HACKER Q&A
📣 millon

How do you handle WebSocket connections reconnect problem?


There are few examples on HN, how to handle 1M to 10M websocket connections. I think it's a solved problem. Most of my connections will be idle for most of the time.

Now the real problem is how to make them production ready. If we add TLS, it will become super slow to connect new connections. I think per core can handle few hundred new connection with TLS. Reconnect can be faster.

How did you solve the TLS with websocket problem? What happens when 1 million connections get disconnected and try to reconnect at the same time? What is your reconnection rate per core?


  👤 austin-cheney Accepted Answer ✓
I wrote my own web socket library so that I can integrate authentication into the connection handshake. Since I have my own library I also wrote conventions to automatically attempt reconnects in 15 second intervals when the connection drops.

https://github.com/prettydiff/share-file-systems/blob/master...


👤 mindcrash
Instead of letting clients directly interface with your services over websockets, consider using Pushpin [1], which allows you to completely isolate realtime communication from your services.

As a bonus, it also provides you the ability to cycle (redeploy/restart) your services without your clients having to reconnect (that's where the name comes from).
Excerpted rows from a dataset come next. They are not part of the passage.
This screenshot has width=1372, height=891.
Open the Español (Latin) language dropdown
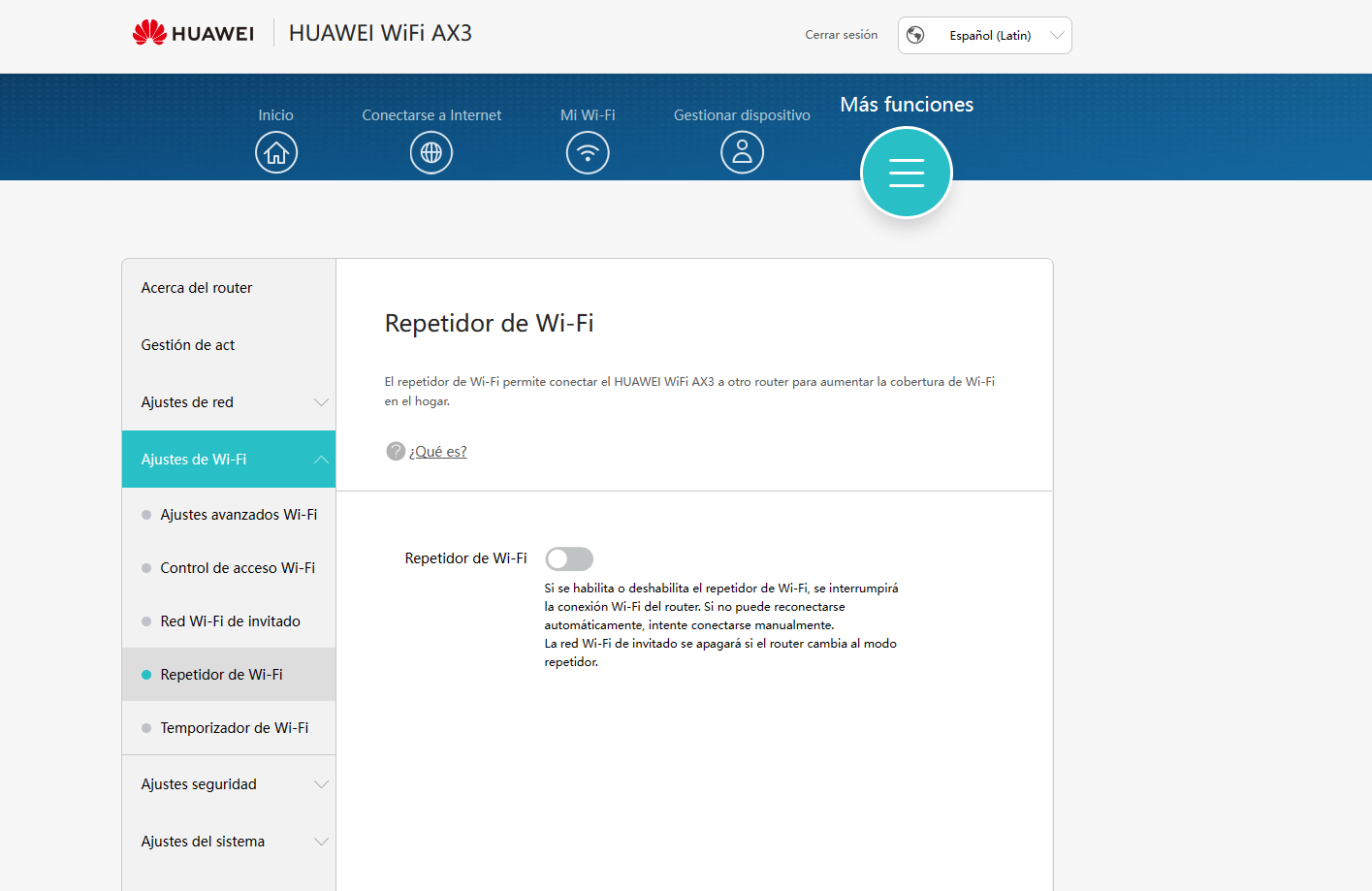(x=989, y=36)
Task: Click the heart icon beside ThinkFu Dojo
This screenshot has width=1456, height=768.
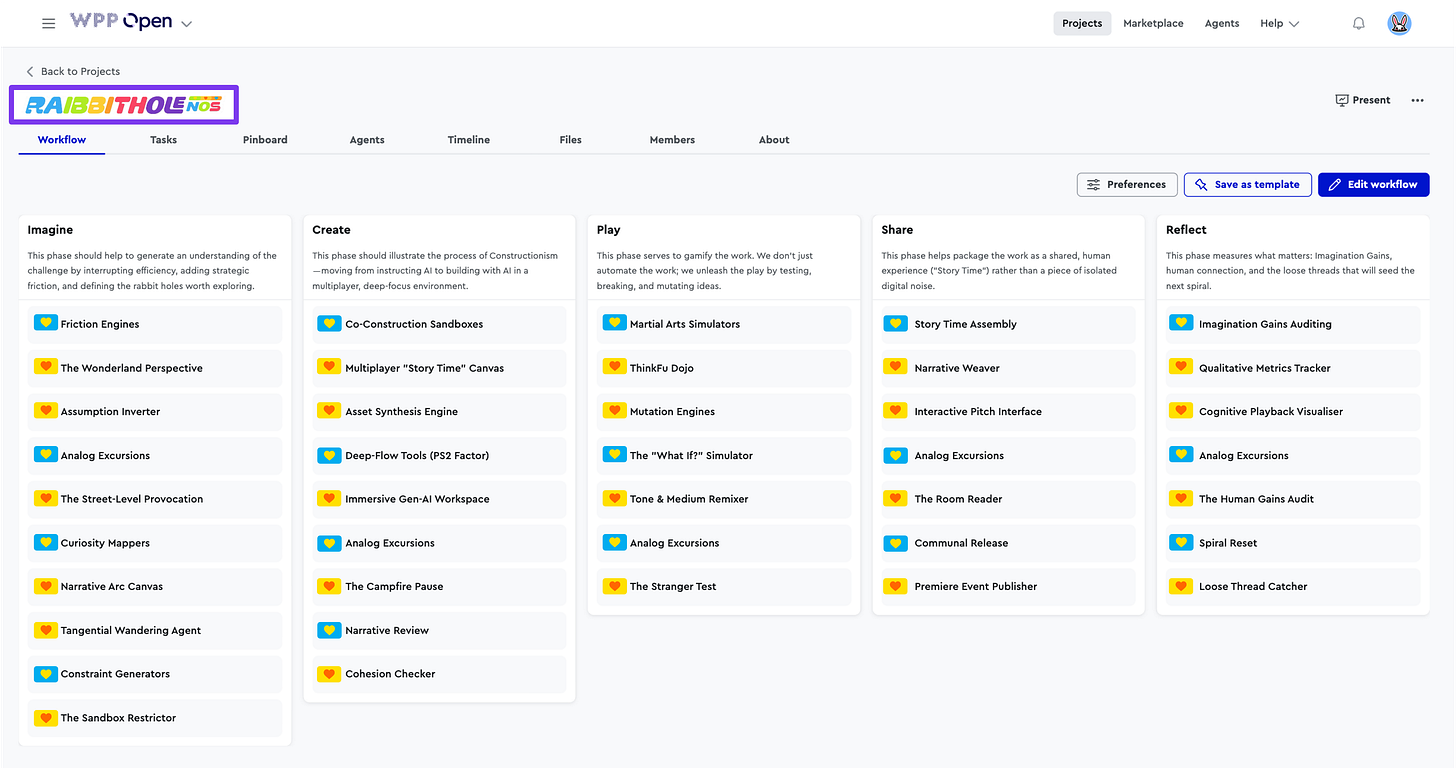Action: [x=615, y=367]
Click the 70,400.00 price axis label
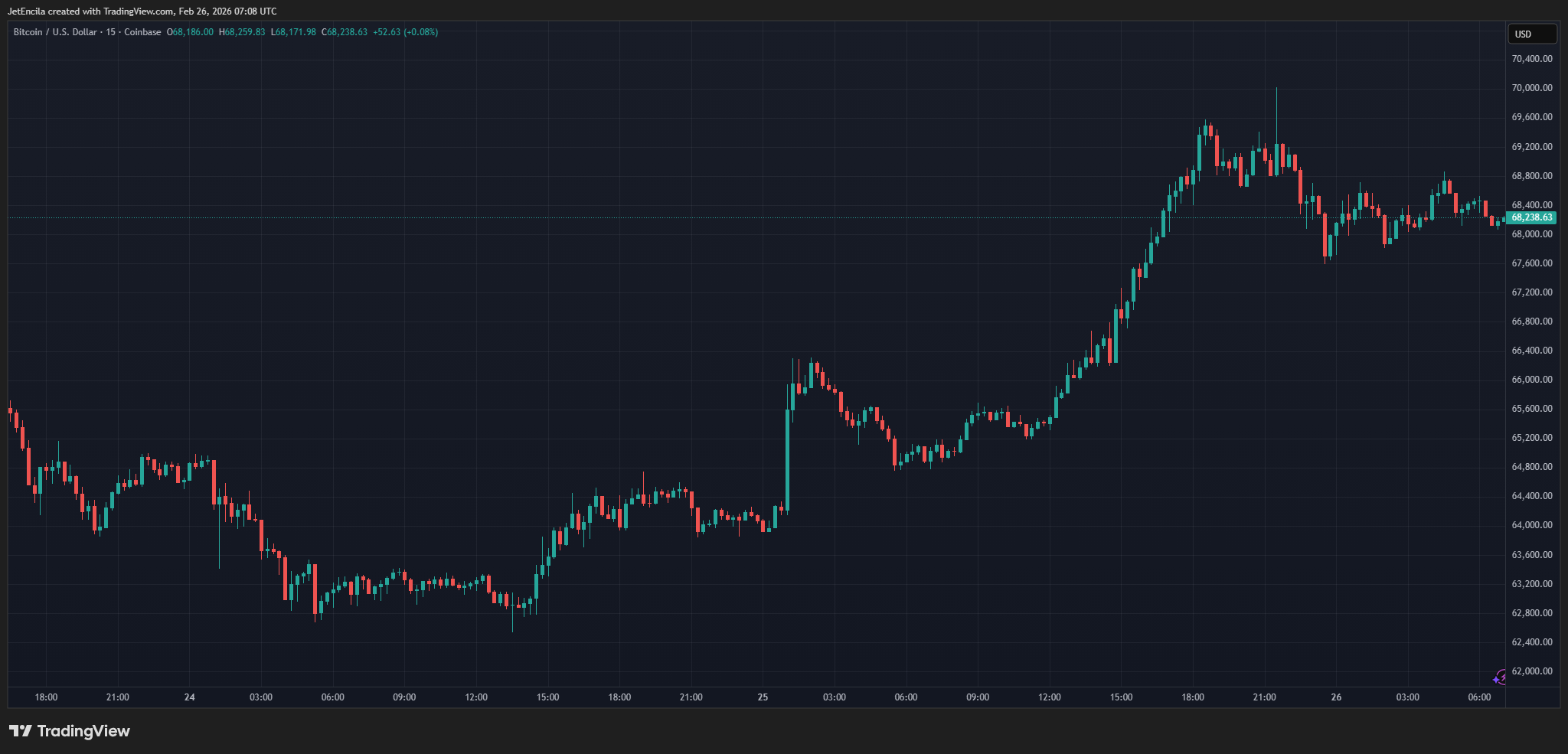 [x=1531, y=59]
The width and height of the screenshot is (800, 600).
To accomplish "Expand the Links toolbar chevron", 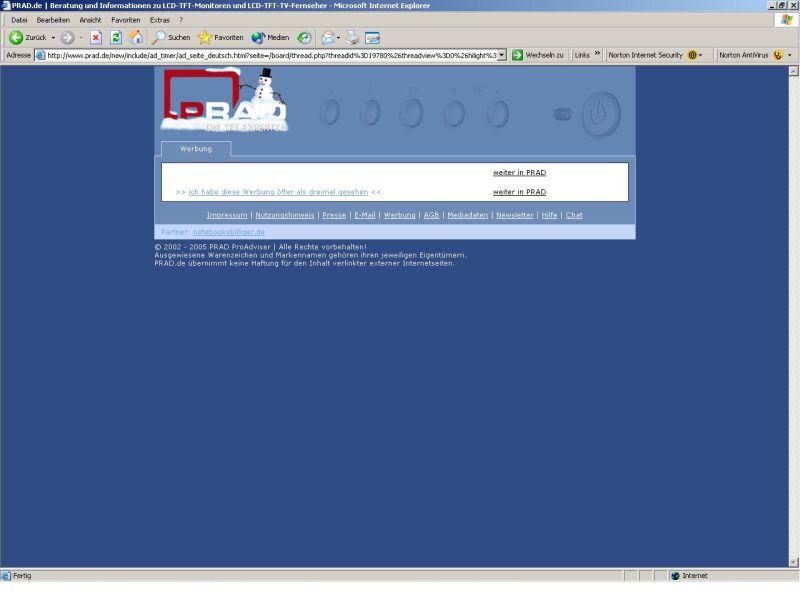I will (597, 55).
And as you can imagine - because communication with your services is entirely stateless it scales like crazy.

[1] https://pushpin.org/


👤 hayst4ck
> What happens when 1 million connections get disconnected and try to reconnect at the same time?

I think the distributed system term for your problem is called the 'thundering herd problem,' so searches that involve that would likely be fruitful. "Thundering herd websockets" would probably be fruitful.

From a reliability perspective, implement exponential back-off on the client that includes jitter. This is a core necessity in all clients. I only skimmed this article, but it looked right: https://aws.amazon.com/blogs/architecture/exponential-backof...

When Signal had outages from the increased load during the WhatsApp exodus, it was due to this not being implemented in their clients.

Additionally, consider your load balancing architecture. If one machine goes down, do all reconnects go to that machine, or do the reconnects get distributed to all the machines? Can you administratively drain a machine? Can you quickly allocate some spare capacity?

Lastly, you can get into situations where your entire infrastructure is overloaded. You will need a throttling mechanism. That throttling mechanism can synergisticly work with your load balancer or client. If you benchmark your server and it can only handle 500 concurrent re-connections, then that is a hard limit you know you can enforce fail-fast behavior with.

Summary:

  Clients implemented with exponential backoff and jitter
  Loadbalancer architecture
  Defensive "fail fast" throttling or ability to administratively throttle.

👤 gizmo
You can have a separate load check endpoint (doesn’t even need tls) for clients to check if the client can go ahead with a websocket (re-)connect. The load status check can be served directly by the web server from memory and the connection can be closed immediately after responding so it’s super fast.

And if the servers are so overloaded that the load level endpoint fails to respond? That’s fine because that’s answer also.